Шрифт:
Интервал:
Закладка:
— Что — то?.. Продолжай.
— А что тут продолжать, ваше сиятельство, если и так все ясно.
Замечание Родиона о лошадях не было чистым и бескорыстным порывом души, когда у человека признание вырывается само собой. Родион знал, на какую пружину надавить, и, прежде чем произнести фразу о лошадях, он ее в голове проиграл и соответствующую интонацию к ней примерил. Но и лукавством, откровенной лестью слова Родиона тоже нельзя было назвать, потому что в известном смысле это было правдой. О Бироне говорили с негодованием, что лошадь ему дороже человека, Родион же за внешней жестокостью смысла этой фразы видел правомерность этих слов… Лошадь никогда не бывает столь гадкой и подлой, какими бывают люди. Лошадь красива, преданна, умна… и хватит об этом говорить!
В этот момент Бирон и решил про себя — этому русскому верить можно. Байка про карету и ограбление, может быть, и ложь, такого, как Люберов, обмануть нетрудно, а Козловский, судя по всему, тертый калач. Но на свидание с Сидоровым Люберов сам ходил, в рассказе о стукаче — все правда, а потому Шамберу доверять нельзя.
— Ладно. Свободен.
Бирон щелкнул пальцами, тут же появился слуга и молча повел Родиона к выходу.
9
Не получив никаких указаний, Родион еще день проболтался в Петергофе, а потом вернулся в столицу. На душе было пакостно. Он слово за словом перебирал разговор с Бироном, ругал себя — здесь не так сказал, тут невнятно объяснил. Как бы не вышла боком его ненужная откровенность с фаворитом.
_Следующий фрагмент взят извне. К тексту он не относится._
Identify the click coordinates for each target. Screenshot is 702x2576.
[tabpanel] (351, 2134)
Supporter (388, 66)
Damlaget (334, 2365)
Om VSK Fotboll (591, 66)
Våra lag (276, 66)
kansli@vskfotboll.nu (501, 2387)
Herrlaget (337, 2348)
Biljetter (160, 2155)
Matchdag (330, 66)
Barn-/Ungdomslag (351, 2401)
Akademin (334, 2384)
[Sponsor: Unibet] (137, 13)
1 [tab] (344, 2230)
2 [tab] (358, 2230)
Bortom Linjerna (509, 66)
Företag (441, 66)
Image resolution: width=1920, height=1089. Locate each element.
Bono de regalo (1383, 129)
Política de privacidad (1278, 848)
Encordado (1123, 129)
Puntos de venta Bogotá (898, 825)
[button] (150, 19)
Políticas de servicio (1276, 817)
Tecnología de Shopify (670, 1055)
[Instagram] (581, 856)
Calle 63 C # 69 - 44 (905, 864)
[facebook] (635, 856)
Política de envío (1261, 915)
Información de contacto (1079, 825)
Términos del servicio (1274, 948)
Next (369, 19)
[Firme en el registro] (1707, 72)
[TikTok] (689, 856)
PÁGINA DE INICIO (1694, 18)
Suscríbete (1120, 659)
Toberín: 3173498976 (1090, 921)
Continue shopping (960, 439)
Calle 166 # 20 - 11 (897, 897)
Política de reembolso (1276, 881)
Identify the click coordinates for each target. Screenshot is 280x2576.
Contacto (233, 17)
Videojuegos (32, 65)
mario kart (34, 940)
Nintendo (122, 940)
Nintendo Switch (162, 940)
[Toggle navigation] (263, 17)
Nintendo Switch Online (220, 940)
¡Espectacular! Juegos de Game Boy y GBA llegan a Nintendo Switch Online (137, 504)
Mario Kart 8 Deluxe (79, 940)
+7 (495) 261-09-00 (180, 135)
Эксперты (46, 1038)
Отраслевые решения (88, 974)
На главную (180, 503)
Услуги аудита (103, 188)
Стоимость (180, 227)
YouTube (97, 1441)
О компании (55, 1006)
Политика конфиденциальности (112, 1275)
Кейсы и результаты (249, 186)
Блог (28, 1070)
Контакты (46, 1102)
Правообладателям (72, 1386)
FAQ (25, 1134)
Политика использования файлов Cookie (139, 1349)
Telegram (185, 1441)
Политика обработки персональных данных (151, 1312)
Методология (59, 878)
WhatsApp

Спустя пять дней двор вернулся в Петербург. Родион все ждал, вот-вот должно произойти что-то значительное, но время стояло как вода в гнилой луже. Очень хотелось поехать на Васильевский и увидеть княжну Клеопатру, удивительную силу обрела над ним сия девица. Рядом с ней самые сладостные мечты оживали, сидеть подле нее и слушать негромкий голос было блаженством. Но и в блаженстве есть горечь, иногда столь сильная, что всю натуру скручивало узлом. Горьким был вопрошающий взгляд Клеопатры: привез благую весть о брате? А что он скажет? Мол, с Бироном потолковал… И опять порыв, опять вера в глазах, а на порыв этот — никакого ответа. Родила гора мышь…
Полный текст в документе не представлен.